Expression of MMP-2 in residual VX2 liver tumor after transcatheter arterial embolization combined with portal venous embolization in an animal model

Abstract

ObjectiveThis study aimed to analyze the effects of transcatheter arterial embolization (TAE) combined with portal venous embolization (PVE) on the expression of MMP-2 in residual VX2 liver tumor tissues, liver function and non-embolic lobe regeneration. MethodsA total of 72 rabbits were randomly divided into Sham, TAE, PVE and TAE ​+ ​PVE groups (n ​= ​18/group). The tissue samples from each group were taken at 6 ​h, 3 days and 7 days after interventional operation, respectively. MMP-2 expression was detected by immunohistochemistry, Real-time PCR, and Western-blotting.
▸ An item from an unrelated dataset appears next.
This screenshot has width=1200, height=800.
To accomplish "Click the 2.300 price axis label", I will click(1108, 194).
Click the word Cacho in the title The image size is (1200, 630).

The main indicators (such as AST, ATL, and TBIL) of liver function and the volume of non-embolized hepatic lobes were measured in each group after operation. One-way ANOVA and Kruskal-wallis method were used for statistical analysis. ResultsThe expression of MMP-2 mRNA and protein remained the highest in the Sham group, and the expression of MMP-2 mRNA and protein in TAE, PVE and TAE ​+ ​PVE groups were successively increased, and the expression of MMP-2 in TAE ​+ ​PVE group was always significantly higher than TAE group. The AST and ALT levels in each group on day 7 after operation showed a significant declination, and all groups have recovered to the preoperative baseline level and TBIL has a slight fluctuation in each group after operation with no statistical difference. On day 7 after operation, the increasing volume of non-embolized liver lobes in TAE ​+ ​PVE group showed a more significant effect than those in PVE group, but there was no statistical significance (37.62 ​± ​1.54 ​ml VS 36.18 ​± ​1.15 ​ml, P ​= ​0.881), and its volume was significantly higher than those in the sham group (27.03 ​± ​1.11 ​ml). ConclusionTAE ​+ ​PVE is considered to be an efficient and safe approach for treating rabbit VX2 liver transplantation tumor, but the expression of MMP-2 increased fastest after TAE ​+ ​PVE, which might promote tumor cell invasion and metastasis.